**Brief:** Print the records exactly. Miss nothing.

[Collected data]
------------------------------------------------------------
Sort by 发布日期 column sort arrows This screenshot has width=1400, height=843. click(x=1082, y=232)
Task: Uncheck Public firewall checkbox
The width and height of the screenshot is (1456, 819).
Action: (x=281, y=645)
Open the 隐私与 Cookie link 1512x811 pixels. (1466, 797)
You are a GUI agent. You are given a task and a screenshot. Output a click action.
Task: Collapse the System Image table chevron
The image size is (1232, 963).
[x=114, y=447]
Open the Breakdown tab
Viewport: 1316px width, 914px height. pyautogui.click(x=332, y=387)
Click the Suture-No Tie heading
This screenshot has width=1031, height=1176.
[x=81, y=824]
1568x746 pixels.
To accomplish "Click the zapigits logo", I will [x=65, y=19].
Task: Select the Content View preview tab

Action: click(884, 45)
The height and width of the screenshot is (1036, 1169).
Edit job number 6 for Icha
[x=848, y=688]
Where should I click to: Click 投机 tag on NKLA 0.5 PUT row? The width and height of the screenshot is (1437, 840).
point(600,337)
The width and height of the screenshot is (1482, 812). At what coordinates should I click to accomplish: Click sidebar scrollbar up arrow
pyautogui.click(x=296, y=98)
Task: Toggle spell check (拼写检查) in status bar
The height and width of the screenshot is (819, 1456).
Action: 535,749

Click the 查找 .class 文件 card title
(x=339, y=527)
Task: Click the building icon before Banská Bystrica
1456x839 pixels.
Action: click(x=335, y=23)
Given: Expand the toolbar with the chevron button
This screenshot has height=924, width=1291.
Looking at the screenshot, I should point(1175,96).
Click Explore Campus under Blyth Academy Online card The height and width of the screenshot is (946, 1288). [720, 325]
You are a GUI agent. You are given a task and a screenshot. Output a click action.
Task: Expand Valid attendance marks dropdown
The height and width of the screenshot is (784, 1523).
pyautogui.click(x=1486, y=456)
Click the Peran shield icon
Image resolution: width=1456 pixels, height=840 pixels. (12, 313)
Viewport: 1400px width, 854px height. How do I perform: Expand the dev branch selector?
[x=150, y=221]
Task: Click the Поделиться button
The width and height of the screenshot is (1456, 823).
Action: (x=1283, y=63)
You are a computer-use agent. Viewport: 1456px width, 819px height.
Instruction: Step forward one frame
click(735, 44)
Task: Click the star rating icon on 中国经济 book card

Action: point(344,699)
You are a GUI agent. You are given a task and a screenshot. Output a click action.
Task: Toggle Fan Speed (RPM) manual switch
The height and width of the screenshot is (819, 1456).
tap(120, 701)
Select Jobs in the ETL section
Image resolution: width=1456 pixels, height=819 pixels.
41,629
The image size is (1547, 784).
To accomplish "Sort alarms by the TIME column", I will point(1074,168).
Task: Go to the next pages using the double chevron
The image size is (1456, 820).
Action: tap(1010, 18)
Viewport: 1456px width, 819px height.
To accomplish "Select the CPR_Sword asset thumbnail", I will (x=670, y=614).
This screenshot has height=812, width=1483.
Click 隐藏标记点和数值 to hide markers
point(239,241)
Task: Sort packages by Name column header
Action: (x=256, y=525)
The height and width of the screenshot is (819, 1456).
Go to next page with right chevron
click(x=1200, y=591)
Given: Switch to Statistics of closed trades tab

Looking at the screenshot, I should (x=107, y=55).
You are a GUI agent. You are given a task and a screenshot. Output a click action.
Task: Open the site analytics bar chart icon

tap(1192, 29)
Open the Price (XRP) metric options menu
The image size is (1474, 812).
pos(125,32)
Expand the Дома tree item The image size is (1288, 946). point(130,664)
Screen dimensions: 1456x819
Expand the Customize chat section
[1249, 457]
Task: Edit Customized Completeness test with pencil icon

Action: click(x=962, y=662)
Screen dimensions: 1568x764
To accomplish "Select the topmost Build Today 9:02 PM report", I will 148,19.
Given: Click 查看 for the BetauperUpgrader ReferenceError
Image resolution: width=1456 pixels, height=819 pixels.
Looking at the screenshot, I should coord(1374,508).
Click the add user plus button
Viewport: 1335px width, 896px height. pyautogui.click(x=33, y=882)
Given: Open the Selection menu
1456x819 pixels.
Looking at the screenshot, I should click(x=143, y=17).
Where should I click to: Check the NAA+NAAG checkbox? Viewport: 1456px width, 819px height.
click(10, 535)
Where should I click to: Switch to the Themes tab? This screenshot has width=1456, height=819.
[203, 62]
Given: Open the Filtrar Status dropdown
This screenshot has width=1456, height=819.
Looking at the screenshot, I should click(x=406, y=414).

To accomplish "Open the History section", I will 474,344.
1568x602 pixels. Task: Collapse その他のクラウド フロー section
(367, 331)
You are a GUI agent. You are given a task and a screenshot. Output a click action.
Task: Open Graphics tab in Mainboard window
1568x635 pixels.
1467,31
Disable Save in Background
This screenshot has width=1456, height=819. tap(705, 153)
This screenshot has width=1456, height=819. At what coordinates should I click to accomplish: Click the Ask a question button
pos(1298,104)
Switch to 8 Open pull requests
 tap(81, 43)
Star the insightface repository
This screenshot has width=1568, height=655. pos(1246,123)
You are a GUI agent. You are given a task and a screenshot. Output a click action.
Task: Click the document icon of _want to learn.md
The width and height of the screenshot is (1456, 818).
------------------------------------------------------------
**Task solution:**
Sort by 发布日期 column sort arrows This screenshot has width=1400, height=843. click(x=1082, y=232)
Task: Uncheck Public firewall checkbox
The width and height of the screenshot is (1456, 819).
Action: (x=281, y=645)
Open the 隐私与 Cookie link 1512x811 pixels. (1466, 797)
You are a GUI agent. You are given a task and a screenshot. Output a click action.
Task: Collapse the System Image table chevron
The image size is (1232, 963).
[x=114, y=447]
Open the Breakdown tab
Viewport: 1316px width, 914px height. pyautogui.click(x=332, y=387)
Click the Suture-No Tie heading
This screenshot has width=1031, height=1176.
[x=81, y=824]
1568x746 pixels.
To accomplish "Click the zapigits logo", I will [x=65, y=19].
Task: Select the Content View preview tab

Action: click(884, 45)
The height and width of the screenshot is (1036, 1169).
Edit job number 6 for Icha
[x=848, y=688]
Where should I click to: Click 投机 tag on NKLA 0.5 PUT row? The width and height of the screenshot is (1437, 840).
point(600,337)
The width and height of the screenshot is (1482, 812). At what coordinates should I click to accomplish: Click sidebar scrollbar up arrow
pyautogui.click(x=296, y=98)
Task: Toggle spell check (拼写检查) in status bar
The height and width of the screenshot is (819, 1456).
Action: 535,749

Click the 查找 .class 文件 card title
(x=339, y=527)
Task: Click the building icon before Banská Bystrica
1456x839 pixels.
Action: click(x=335, y=23)
Given: Expand the toolbar with the chevron button
This screenshot has height=924, width=1291.
Looking at the screenshot, I should point(1175,96).
Click Explore Campus under Blyth Academy Online card The height and width of the screenshot is (946, 1288). [720, 325]
You are a GUI agent. You are given a task and a screenshot. Output a click action.
Task: Expand Valid attendance marks dropdown
The height and width of the screenshot is (784, 1523).
pyautogui.click(x=1486, y=456)
Click the Peran shield icon
Image resolution: width=1456 pixels, height=840 pixels. (12, 313)
Viewport: 1400px width, 854px height. How do I perform: Expand the dev branch selector?
[x=150, y=221]
Task: Click the Поделиться button
The width and height of the screenshot is (1456, 823).
Action: (x=1283, y=63)
You are a computer-use agent. Viewport: 1456px width, 819px height.
Instruction: Step forward one frame
click(735, 44)
Task: Click the star rating icon on 中国经济 book card

Action: point(344,699)
You are a GUI agent. You are given a task and a screenshot. Output a click action.
Task: Toggle Fan Speed (RPM) manual switch
The height and width of the screenshot is (819, 1456).
tap(120, 701)
Select Jobs in the ETL section
Image resolution: width=1456 pixels, height=819 pixels.
41,629
The image size is (1547, 784).
To accomplish "Sort alarms by the TIME column", I will point(1074,168).
Task: Go to the next pages using the double chevron
The image size is (1456, 820).
Action: tap(1010, 18)
Viewport: 1456px width, 819px height.
To accomplish "Select the CPR_Sword asset thumbnail", I will (x=670, y=614).
This screenshot has height=812, width=1483.
Click 隐藏标记点和数值 to hide markers
point(239,241)
Task: Sort packages by Name column header
Action: (x=256, y=525)
The height and width of the screenshot is (819, 1456).
Go to next page with right chevron
click(x=1200, y=591)
Given: Switch to Statistics of closed trades tab

Looking at the screenshot, I should (x=107, y=55).
You are a GUI agent. You are given a task and a screenshot. Output a click action.
Task: Open the site analytics bar chart icon

tap(1192, 29)
Open the Price (XRP) metric options menu
The image size is (1474, 812).
pos(125,32)
Expand the Дома tree item The image size is (1288, 946). point(130,664)
Screen dimensions: 1456x819
Expand the Customize chat section
[1249, 457]
Task: Edit Customized Completeness test with pencil icon

Action: click(x=962, y=662)
Screen dimensions: 1568x764
To accomplish "Select the topmost Build Today 9:02 PM report", I will 148,19.
Given: Click 查看 for the BetauperUpgrader ReferenceError
Image resolution: width=1456 pixels, height=819 pixels.
Looking at the screenshot, I should coord(1374,508).
Click the add user plus button
Viewport: 1335px width, 896px height. pyautogui.click(x=33, y=882)
Given: Open the Selection menu
1456x819 pixels.
Looking at the screenshot, I should click(x=143, y=17).
Where should I click to: Check the NAA+NAAG checkbox? Viewport: 1456px width, 819px height.
click(10, 535)
Where should I click to: Switch to the Themes tab? This screenshot has width=1456, height=819.
[203, 62]
Given: Open the Filtrar Status dropdown
This screenshot has width=1456, height=819.
Looking at the screenshot, I should click(x=406, y=414).

To accomplish "Open the History section", I will 474,344.
1568x602 pixels. Task: Collapse その他のクラウド フロー section
(367, 331)
You are a GUI agent. You are given a task and a screenshot. Output a click action.
Task: Open Graphics tab in Mainboard window
1568x635 pixels.
1467,31
Disable Save in Background
This screenshot has width=1456, height=819. tap(705, 153)
This screenshot has width=1456, height=819. At what coordinates should I click to accomplish: Click the Ask a question button
pos(1298,104)
Switch to 8 Open pull requests
 tap(81, 43)
Star the insightface repository
This screenshot has width=1568, height=655. pos(1246,123)
You are a GUI agent. You are given a task and a screenshot. Output a click action.
Task: Click the document icon of _want to learn.md
The width and height of the screenshot is (1456, 818).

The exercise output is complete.